Im November 2017 hat der damalige Agrarminister Christian Schmidt (CSU) einer Verlängerung der EU-weiten Zulassung des umstrittenen Herbizids Glyphosat im EU-Parlament für weitere 5 Jahre zugestimmt. Und das obwohl „[m]ehr als eine Million Bürger in der EU gegen eine weitere Zulassung des Mittels unterschrieben [haben].“ („Schmidts Solo und die Folgen“, Spiegel, 2017) Die Zustimmung fand des Weiteren statt, obwohl das SPD-geführte Umweltministerium die Verlängerung der Zulassung von Glyphosat für weitere 5 Jahre ablehnte. „In solchen Fällen gilt gemäß der Geschäftsordnung der Bundesregierung: Berlin muss sich im zuständigen EU-Ausschuss enthalten.“ („Schmidts Solo und die Folgen“, Spiegel, 2017)

Doch obwohl im öffentlichen Diskurs fast ausschließlich die möglichen gesundheitlichen Auswirkungen von Glyphosat thematisiert werden, ist nicht nur die potentielle Gesundheitsgefährdung durch Glyphosat allein zu berücksichtigen. Vielmehr sollte der Fokus auf die allgemeinen Auswirkungen von Herbiziden wie beispielsweise „Roundup“ von Monsanto gelegt werden. Denn auch wenn Glyphosat einzeln genommen nicht Krebserregend sein sollte, so sind die Endprodukte (wie bspw. „Roundup“), welche auf den Flächen versprüht werden und bei denen Glyphosat ein aktiver Bestandteil ist, nachweislich Gesundheitsgefährdend für Tiere und Menschen (vgl. Zentrum der Gesundheit, 2017). „Dies liegt daran, dass die Rezeptur noch weitere Gifte enthält, beispielsweise Formaldehyd und somit der sogenannte „Cocktaileffekt“ entsteht, was bedeutet, dass die Mixtur immer gefährlicher und giftiger ist als die einzelnen Komponenten für sich allein.“ (Zentrum der Gesundheit, 2017)

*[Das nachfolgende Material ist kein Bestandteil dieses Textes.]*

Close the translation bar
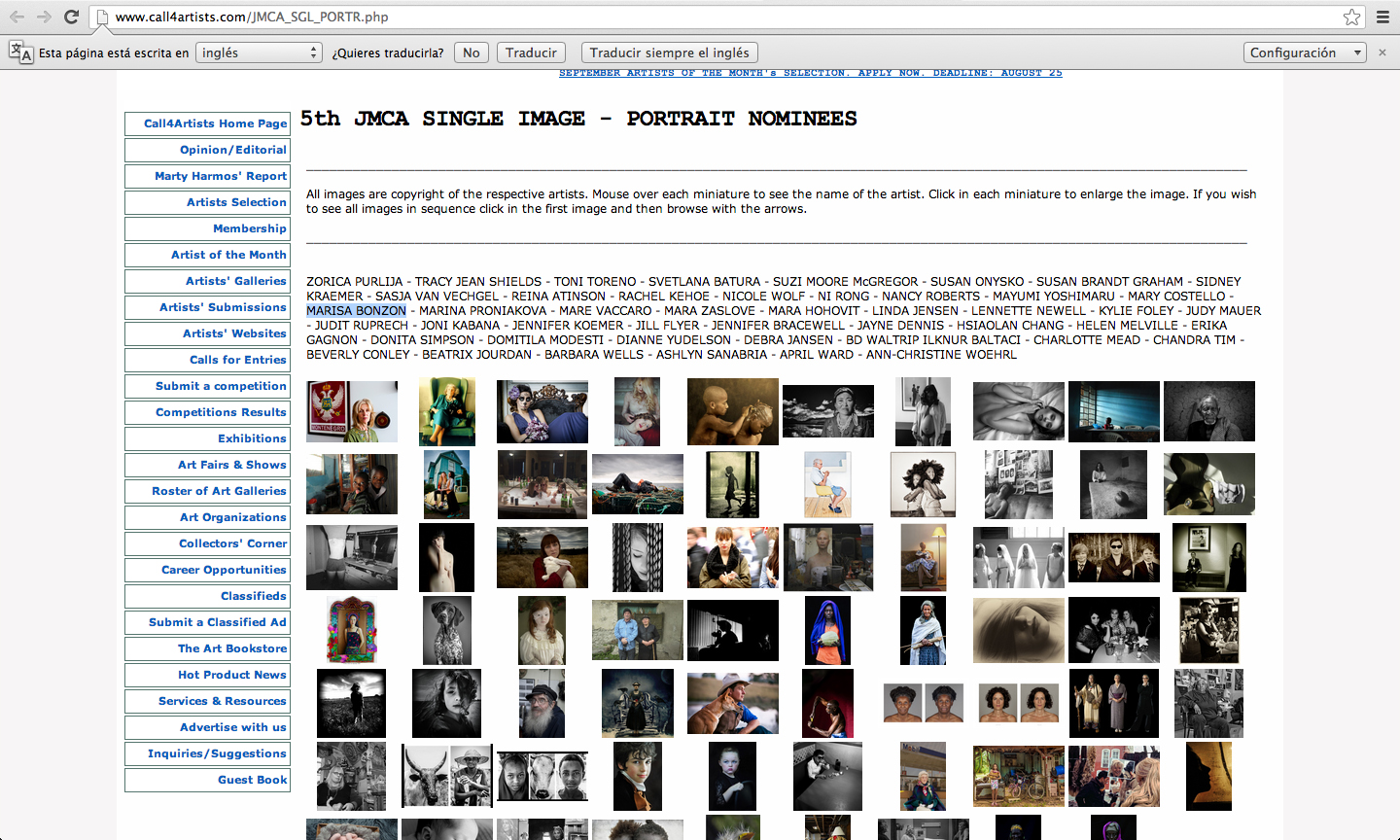This screenshot has height=840, width=1400. point(1382,52)
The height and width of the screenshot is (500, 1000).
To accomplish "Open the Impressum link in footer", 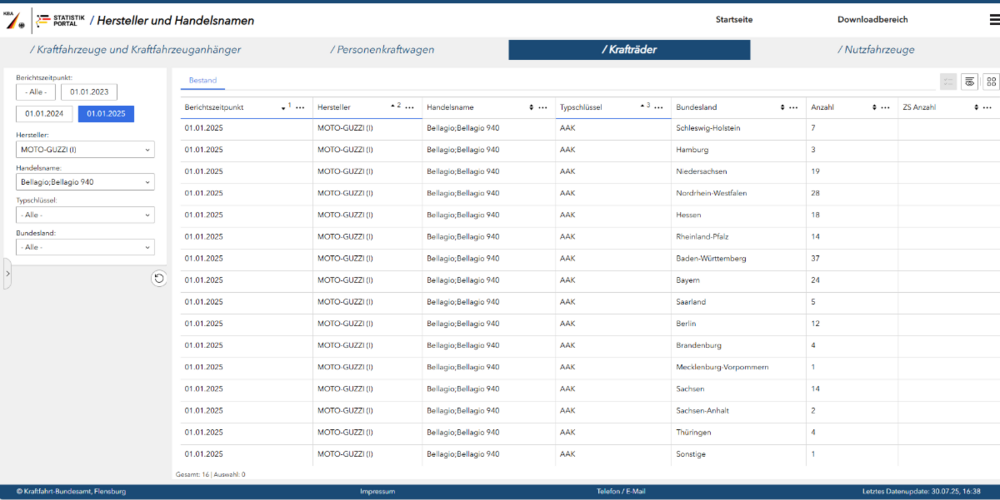I will coord(377,492).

Damit sollte klar sein, dass die Debatte darum ob Glyphosat Krebserregend sei, in weiten Teilen nicht ausreichend ist.

„Die EU-Kommission muss jetzt handeln. Das Vorsorgeprinzip hat Vorrang vor wirtschaftlichen Interessen. Der Verdacht, dass Glyphosat krebserregend ist, reicht aus, dem Wirkstoff die Zulassung zu verweigern.“ (Vogt, U. (SPD); Hagl-Kehl, R. (SPD), 2017)

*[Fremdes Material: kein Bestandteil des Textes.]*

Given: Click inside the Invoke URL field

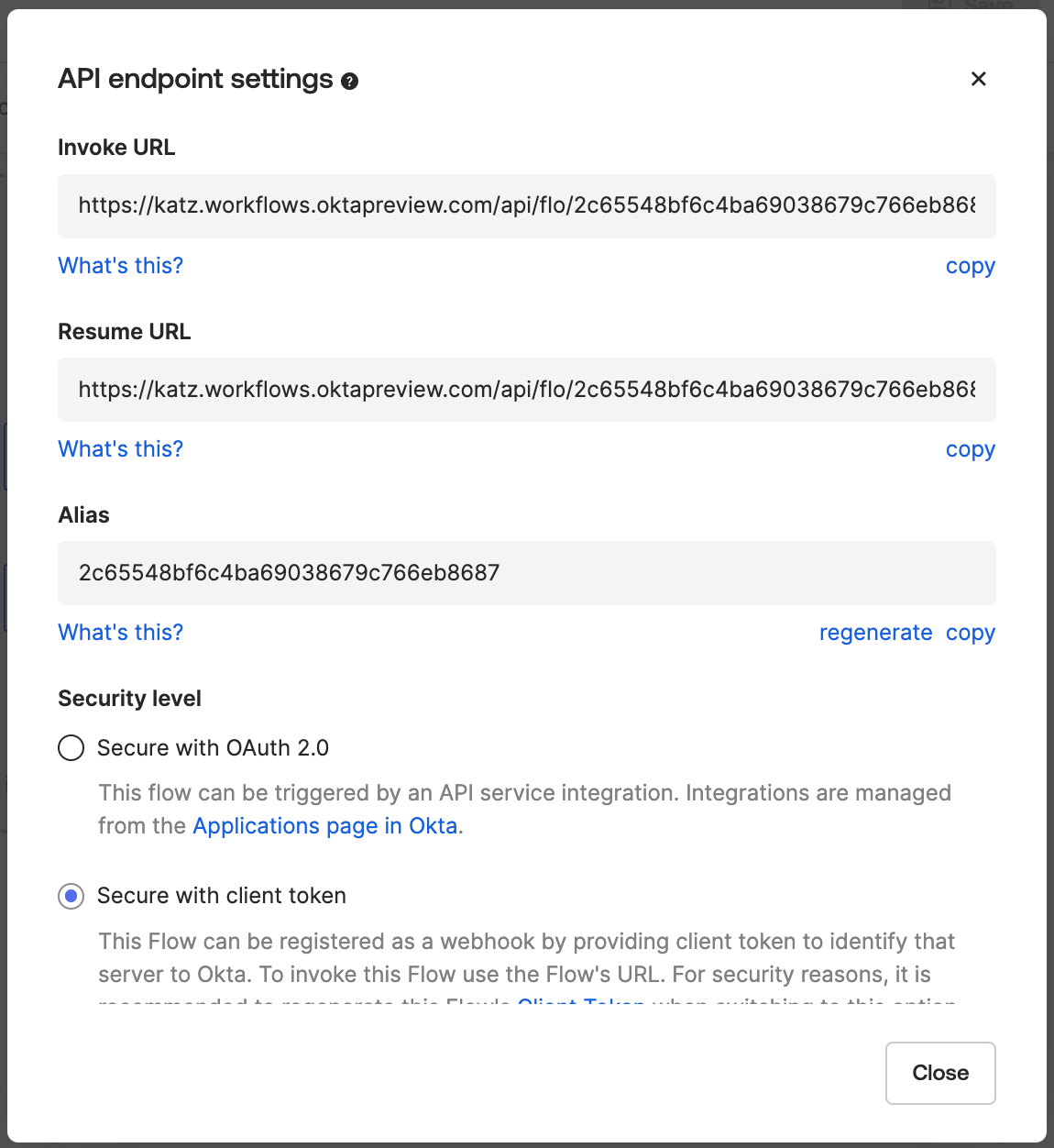Looking at the screenshot, I should pyautogui.click(x=526, y=206).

Vor dem Hintergrund, dass die Abstimmung über eine weitere Zulassung von Glyphosat für weitere 5 Jahre bereits beschlossen wurde, sollte in Bezug auf die Flächen der Region Hannover darüber gesprochen werden, ob trotz der weiteren Zulassung von Glyphosat durch die EU die Regionsversammlung weiterhin den Einsatz von Herbiziden mit dem aktiven Bestandteil Glyphosat auf ihren eigenen Flächen unterstützen möchte.

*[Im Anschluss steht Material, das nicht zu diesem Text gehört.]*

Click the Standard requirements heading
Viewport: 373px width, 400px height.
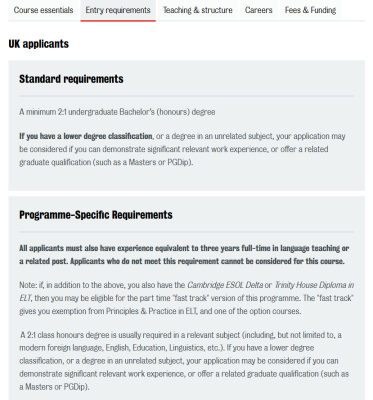[71, 79]
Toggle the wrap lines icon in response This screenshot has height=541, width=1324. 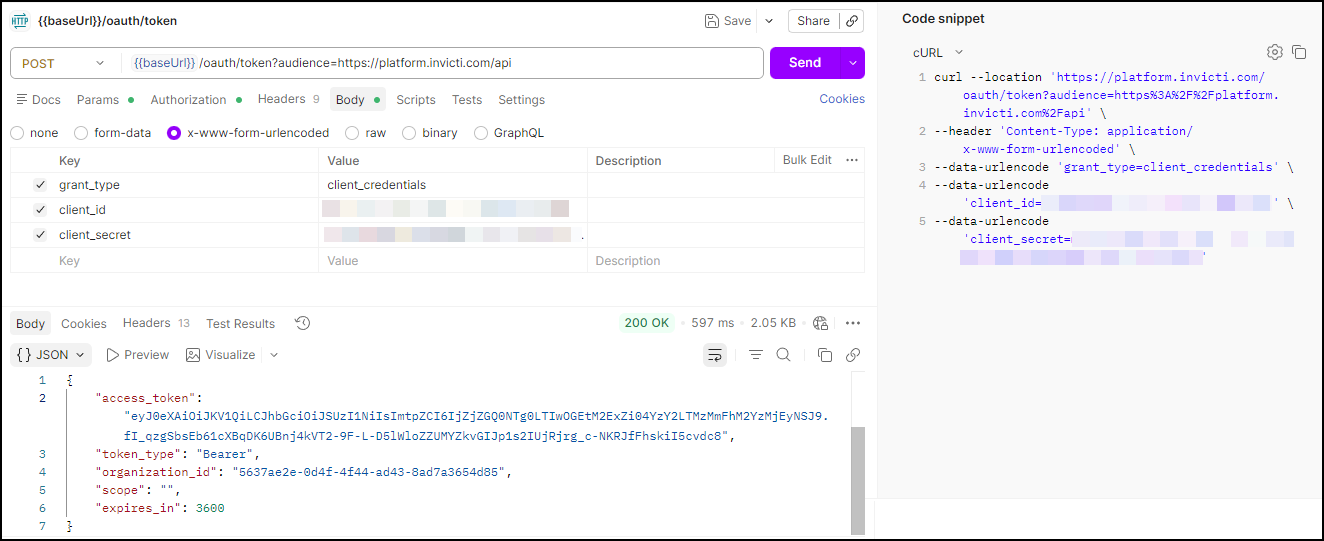click(x=715, y=355)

„Chemische Mittel müssen so weit wie möglich zurückgedrängt werden. Die bewährten Methoden des Ackerbaus, wie weite Fruchtfolgen, mechanische Bodenbearbeitung und biologische Pflanzenschutzmittel, müssen Vorrang vor chemischen Mitteln erhalten. Erst dann werden wir unsere selbstgesteckten Ziele zum Erhalt der Biodiversität und eine widerstandsfähige Landwirtschaft erreichen.“ (Vogt, U. (SPD); Hagl-Kehl, R. (SPD), 2017)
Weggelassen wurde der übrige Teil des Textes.